Charlesworth and her colleagues suspect this may have to do with how cohesive stereotypes are at any given point in time. For example, if novels, the New Yorker, and the National Review are all portraying the same group in the same way at the same time, there’s little room for stereotypes to change in the future. But if there’s more variability across sources, it suggests that the consensus view is breaking down.

And that’s essentially what the researchers found for body-related versus sociodemographic groups, Charlesworth explains: “Everyone’s saying the same kind of negativity about being fat or being disabled. And that kind of cohesiveness means that those stereotypes can remain uncontested.” Meanwhile, she adds, “there’s a little bit more variability in how we talk about sociodemographic groups, which can open the door to social change.”

How often a group was mentioned at all also emerged as a predictor of manifest (and to a lesser extent, latent) stereotype change. “Groups that we talk about more are also going to be groups that change more, because there are just more opportunities to intervene on attitudes that we talk about than on attitudes that we ignore” Charlesworth says. “And maybe that’s our best source for intervention going forward. Groups that we can bring front of mind in activism and policy are going to be the ones we can move the needle on.”

Changing hearts (and words)

Charlesworth says the research sheds light on one of the most persistent paradoxes of modern life: despite immense progress for many marginalized social groups, profound inequities and biases remain.

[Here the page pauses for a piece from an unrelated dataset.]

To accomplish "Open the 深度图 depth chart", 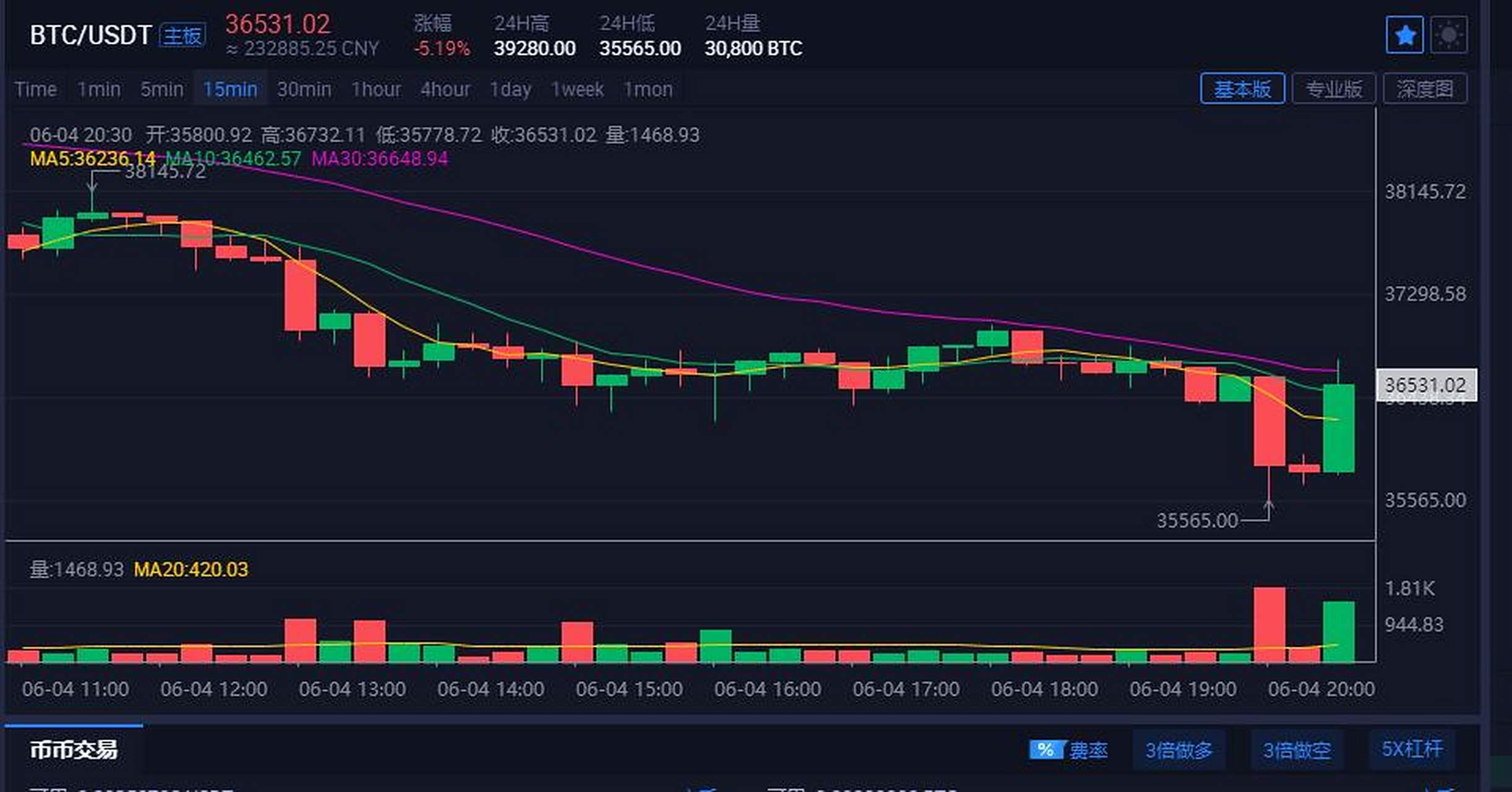I will click(1425, 88).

“It resolves some of the ambiguity about how we can have both evidence of some change . . . and really persistent discrimination,” she says. “The words we’re using to describe these groups are changing, but under the surface, there are hierarchies that are just so persistent.”

Figuring out what can be done is an issue she hopes to address in future research. “How do you address the latent, underlying meaning of our group stereotypes? How do you disrupt the idea that we feel functional or even legitimate reasons to stigmatize groups?” she says. “That, I think, will be the key point of intervention, and the main open question.”